Can food industry be run without adequately qualified and trained technical personnel? It depends on the scale of operation and volume of business involved. As a matter of necessity handling of foods whether at home or eateries or processing industry, must be left to people with elementary knowledge about the health risks involved at various stages like storing, cleaning, preparation, holding and consumption. A house hold kitchen is generally managed by the female head of the family or a servant employed with some awareness about cleanliness and there is no formal training as they learn the basics through inheritance from their parents besides gleaning from early education in schools. An eatery primarily employs people for their culinary skills though servers and cleaners are chosen keeping in mind the general cleanliness.
In contrast food processing industry has to be more careful and stringent in taking personnel for floor level operations and management of the same with least hiccup. As the centralized processing and packing call for personnel knowledgeable about technological procedures, formal training is often necessary which takes place in Universities and specialized food technology institutions. Though this is an ideal requirement, many micro enterprises and home-scale processors do not have the wherewithal to employ such personnel due to high cost of hiring them. In such cases production is largely managed by the entrepreneurs themselves with able bodied skilled assistants with some past experience. In countries like India most industrial units engaged in food processing, especially in the informal sector do not have properly trained personnel and their survival depends on the ability of the entrepreneurs to use common sense for maintaining quality and safety. Raising a pool of technicians who have the credentials to work in a food processing factory is an urgent necessity and institutions for such training need to be established in large numbers through out the country.
Organized food industry however regularly employs food technology graduates from Universities without much of an "hands-on experience" and these new recruits become well versed with various facets of processing and their management within a few weeks. They are able to perform well because they are equipped with the fundamental knowledge of food and its diverse characteristics. It is true that any decent food industry must have specialists in food technology, quality control including microbiological assessment of raw as well as finished goods and food packaging. While a well equipped food technologist can do all these functions, they are reluctant being engaged in routine analytical jobs, preferring floor level responsibilities. Thus what food industry needs is a mix of food technologists, food engineers and industrial managers for successful running of a production unit.
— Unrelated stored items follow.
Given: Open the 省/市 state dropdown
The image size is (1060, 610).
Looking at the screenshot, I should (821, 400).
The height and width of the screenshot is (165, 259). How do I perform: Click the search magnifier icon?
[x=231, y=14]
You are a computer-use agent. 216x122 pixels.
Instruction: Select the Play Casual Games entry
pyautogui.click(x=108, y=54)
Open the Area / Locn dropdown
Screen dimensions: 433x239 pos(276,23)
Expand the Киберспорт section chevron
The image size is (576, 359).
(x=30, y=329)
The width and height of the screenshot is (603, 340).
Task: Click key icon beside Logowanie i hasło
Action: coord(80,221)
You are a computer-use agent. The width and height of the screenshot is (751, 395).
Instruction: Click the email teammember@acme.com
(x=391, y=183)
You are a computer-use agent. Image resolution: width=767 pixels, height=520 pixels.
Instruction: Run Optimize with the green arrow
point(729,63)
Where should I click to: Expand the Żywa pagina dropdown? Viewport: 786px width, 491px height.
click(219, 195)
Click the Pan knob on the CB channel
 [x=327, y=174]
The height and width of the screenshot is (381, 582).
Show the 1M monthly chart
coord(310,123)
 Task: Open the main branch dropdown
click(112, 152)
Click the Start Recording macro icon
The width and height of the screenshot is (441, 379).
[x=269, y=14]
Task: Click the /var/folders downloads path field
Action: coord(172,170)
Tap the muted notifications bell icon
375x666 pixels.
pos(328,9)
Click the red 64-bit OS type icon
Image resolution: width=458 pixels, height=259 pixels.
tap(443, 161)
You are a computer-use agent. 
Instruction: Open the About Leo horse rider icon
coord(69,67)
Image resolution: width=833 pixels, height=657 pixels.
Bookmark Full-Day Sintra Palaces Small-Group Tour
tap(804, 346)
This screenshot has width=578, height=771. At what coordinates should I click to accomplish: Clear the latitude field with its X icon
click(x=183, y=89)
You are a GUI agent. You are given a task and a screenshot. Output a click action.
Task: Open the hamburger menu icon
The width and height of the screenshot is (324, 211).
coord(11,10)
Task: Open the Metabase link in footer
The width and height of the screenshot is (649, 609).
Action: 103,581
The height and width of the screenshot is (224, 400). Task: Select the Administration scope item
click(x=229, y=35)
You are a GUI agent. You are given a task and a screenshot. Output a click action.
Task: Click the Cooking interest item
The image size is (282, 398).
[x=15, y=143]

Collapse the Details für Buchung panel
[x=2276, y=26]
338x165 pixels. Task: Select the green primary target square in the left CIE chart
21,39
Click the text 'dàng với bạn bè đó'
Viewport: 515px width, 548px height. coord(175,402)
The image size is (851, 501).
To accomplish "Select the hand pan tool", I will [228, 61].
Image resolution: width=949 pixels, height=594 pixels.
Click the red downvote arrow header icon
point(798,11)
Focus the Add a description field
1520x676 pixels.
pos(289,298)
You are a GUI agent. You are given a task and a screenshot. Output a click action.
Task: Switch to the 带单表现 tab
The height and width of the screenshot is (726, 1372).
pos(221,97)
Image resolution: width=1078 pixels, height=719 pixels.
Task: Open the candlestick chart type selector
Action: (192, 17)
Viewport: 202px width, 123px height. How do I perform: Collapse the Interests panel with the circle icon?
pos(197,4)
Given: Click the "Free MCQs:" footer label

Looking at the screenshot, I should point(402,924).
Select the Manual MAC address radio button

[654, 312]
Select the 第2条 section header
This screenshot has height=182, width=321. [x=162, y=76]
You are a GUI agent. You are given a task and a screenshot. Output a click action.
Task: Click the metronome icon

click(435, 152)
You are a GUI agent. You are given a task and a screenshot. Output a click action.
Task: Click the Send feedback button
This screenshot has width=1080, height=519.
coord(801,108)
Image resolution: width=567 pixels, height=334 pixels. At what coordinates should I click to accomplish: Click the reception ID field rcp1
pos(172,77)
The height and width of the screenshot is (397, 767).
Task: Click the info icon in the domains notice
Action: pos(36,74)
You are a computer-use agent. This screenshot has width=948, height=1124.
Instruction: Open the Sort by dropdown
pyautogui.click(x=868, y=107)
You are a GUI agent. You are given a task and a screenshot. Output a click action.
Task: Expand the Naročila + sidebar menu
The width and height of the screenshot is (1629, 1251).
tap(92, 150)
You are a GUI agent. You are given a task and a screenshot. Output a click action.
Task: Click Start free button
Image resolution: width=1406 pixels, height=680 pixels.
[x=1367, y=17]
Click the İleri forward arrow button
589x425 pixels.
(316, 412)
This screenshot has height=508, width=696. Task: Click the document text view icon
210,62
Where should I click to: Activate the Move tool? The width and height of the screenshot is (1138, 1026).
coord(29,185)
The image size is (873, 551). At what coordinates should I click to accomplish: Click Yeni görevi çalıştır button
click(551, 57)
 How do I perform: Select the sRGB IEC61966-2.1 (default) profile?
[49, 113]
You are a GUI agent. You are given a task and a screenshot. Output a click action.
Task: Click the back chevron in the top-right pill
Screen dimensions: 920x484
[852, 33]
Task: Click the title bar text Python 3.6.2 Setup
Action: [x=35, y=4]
In India presently there are several Universities offering technology courses specifically for employment by the food industry but most of these teaching shops are ill equipped to turn out appropriate candidates meeting the needs of the industry. They have neither the teachers with adequate knowledge about food industry nor the specialized pilot plant facilities so necessary for a balanced training. In some western countries there are industry-university partnership programs designed to train skilled personnel for employment by the industry. The most recent example is offered by the landmark 5-year partnership agreement concluded recently between University of Queensland and the Australian Food and Grocery Council that will address the problem of shortage of skilled personnel in that country trained in food technology. It is the enlightening and visionary thinking on the part of the industry body that provided the spur for such a constructive and collaborative training project. The idea is to attract talented students into food science and technology careers in the industry which can offer rewarding roles in management, R & D in product formulation and nutrition and production control aspects. They need to be better equipped to meet a range of challenges including sustainability, food labeling laws, food safety needs, packaging complexities, consumer aspirations and government policies.
India is a country where the critical role played by food technologists is rarely appreciated and the organized industry has to take the blame for this sorry situation. Many multi national industry giants routinely visit University campuses, pick up candidates of their choice at high remunerations and provide their industry specific training which makes them unfit for other disciplines of food processing. What is needed to day is the coming together of Universities and the industry bodies like CII, CIFTI, ASSOCHAM etc to massively fund selected Universities to upgrade their training facilities into world class centers. The example of catering industry or the Nurses training system prevalent in the country is worth following because large hotels own some of the catering training centers while large hospitals run nurses training centers in their premises to turn out well developed personnel for their industry. Can we think of food technology training centers owned and operated by major players like Kellogg's, Nestle, Pepsi, Coca Cola or others with organic linkage with some recognized Universities? Or how about a CII supported Food Technology Training Center in universities like Mumbai, Kanpur or Jadavpur which have already established their credentials in food technology during the last few decades? If there is a will there is a way! More than any thing there must be a far-sighted vision on the part of the food industry in the country for achieving well defined goals ahead.